Members of the House Commerce Committee spent last week debating over a bill that on the surface would not do much more than allow Bell companies to deliver Internet services, or data packets, over long distances. However, the bill introduced April 24 by that committee's chairman, Billy Tauzin of Louisiana and the committee's top Democrat, John Dingell of Michigan, requires that a distinction be made between voice and data that many members felt was impossible in a digital era.
"This creates a technological land of make-believe where bits can be magically separated into voice and data," Rep. Ed Markey, D-Mass., said April 25 at a hearing on the bill. In contrast to the convergence of separate services in the binary code of ones and zeros, Markey said the Tauzin-Dingell bill represented "a digital divergence."
The debate grew strong enough that Tauzin admitted during the vote Thursday that digital services can't be distinguished in transit. Lobbyists opposing the bill, such as CompTel President H. Russell Frisby, said after the vote that even though Tauzin-Dingell passed the subcommittee 19-14, at least they had won a concession from a sponsor that the regulatory distinctions that will be asked of state and federal regulators will be difficult at best.
It was a necessary concession on Tauzin's part, as some otherwise supportive members were troubled over the issue of distinct digital services.
"I support the goal of this legislation," said Rep.
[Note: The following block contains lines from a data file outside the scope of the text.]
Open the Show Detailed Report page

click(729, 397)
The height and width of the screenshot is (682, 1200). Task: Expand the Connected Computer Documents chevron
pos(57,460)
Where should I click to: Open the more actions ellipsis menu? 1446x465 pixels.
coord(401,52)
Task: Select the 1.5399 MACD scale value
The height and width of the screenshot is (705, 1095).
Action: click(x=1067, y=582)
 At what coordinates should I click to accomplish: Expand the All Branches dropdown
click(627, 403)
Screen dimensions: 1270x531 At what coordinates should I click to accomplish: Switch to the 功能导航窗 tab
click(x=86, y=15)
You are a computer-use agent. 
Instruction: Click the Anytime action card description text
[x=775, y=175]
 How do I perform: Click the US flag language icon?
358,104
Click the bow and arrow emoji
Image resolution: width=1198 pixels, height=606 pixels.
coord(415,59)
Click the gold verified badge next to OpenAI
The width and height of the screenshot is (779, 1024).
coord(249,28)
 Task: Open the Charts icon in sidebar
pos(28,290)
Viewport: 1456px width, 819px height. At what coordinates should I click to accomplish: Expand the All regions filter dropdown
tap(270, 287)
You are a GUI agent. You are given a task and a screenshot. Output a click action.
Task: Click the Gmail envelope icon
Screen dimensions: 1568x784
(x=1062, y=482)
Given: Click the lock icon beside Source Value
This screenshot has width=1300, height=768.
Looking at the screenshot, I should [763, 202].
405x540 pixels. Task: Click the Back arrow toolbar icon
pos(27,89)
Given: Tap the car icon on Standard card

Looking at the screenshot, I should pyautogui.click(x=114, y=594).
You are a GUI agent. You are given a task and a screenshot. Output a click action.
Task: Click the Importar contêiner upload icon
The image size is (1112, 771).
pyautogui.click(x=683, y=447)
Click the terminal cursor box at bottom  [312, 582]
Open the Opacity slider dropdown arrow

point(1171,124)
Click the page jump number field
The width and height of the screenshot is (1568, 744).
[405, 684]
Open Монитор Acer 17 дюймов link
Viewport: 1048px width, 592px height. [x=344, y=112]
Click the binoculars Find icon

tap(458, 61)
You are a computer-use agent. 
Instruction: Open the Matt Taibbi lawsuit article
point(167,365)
Christopher Cox, R-Cal., who ultimately voted for the bill, "but there is no distinction worth making between voice and data."
Rep. Chip Pickering, R-Miss., agreed. "Voice will become a giveaway service" offered digitally by DSL and other providers as part of packaged services in the near future, he said, pointing to the continued decline in profits from voice services suffered by companies such as AT&T, WorldCom and Sprint.
Tauzin-Dingell "is a sham," Pickering said. "You cannot separate voice from data."
Breaking down the bits
Members of Congress are accustomed to using legislation to right perceived wrongs in the market. Tauzin and Dingell believe Bells lack the incentive to provide high-speed Internet service to rural areas because they are more heavily regulated than cable modem providers, and that argument won the day at last week's subcommittee vote.
But their bill also includes language that would prevent Bells from using their new freedom in transporting data to also transport voice long-distance, something they can only do now if they win Federal Communications Commission approval after showing they've opened their networks to competitors in particular states.
The question on many members' minds last week was: How can regulators tell if a Bell is transporting data or voice?
Pickering introduced an amendment that would have prevented the deregulation of the Bells from taking effect unless the FCC first received from an independent expert a definitive method for identifying ones and zeros as being either data or voice.
"This is the cleverest amendment of all" the ones from opponents of the bill, Tauzin said. "You don't get this (deregulation) until you do what is impossible to do, separate in a digital fashion voice and data."
Pickering was only able to muster 10 votes for his amendment, vs. 21 in opposition. After the final vote on the bill in subcommittee, Pickering said Tauzin's victory margin for the overall bill "will probably be larger in full committee" than the 19-14 win in subcommittee, a vote that could occur as early as May 1.
The debate over regulating digital services isn't expected to go away, but Tauzin-Dingell supporters were confident that the worst was behind them on the issue as far as this bill was concerned.
"The argument is not going to derail the bill," vowed Tauzin spokesman Ken Johnson.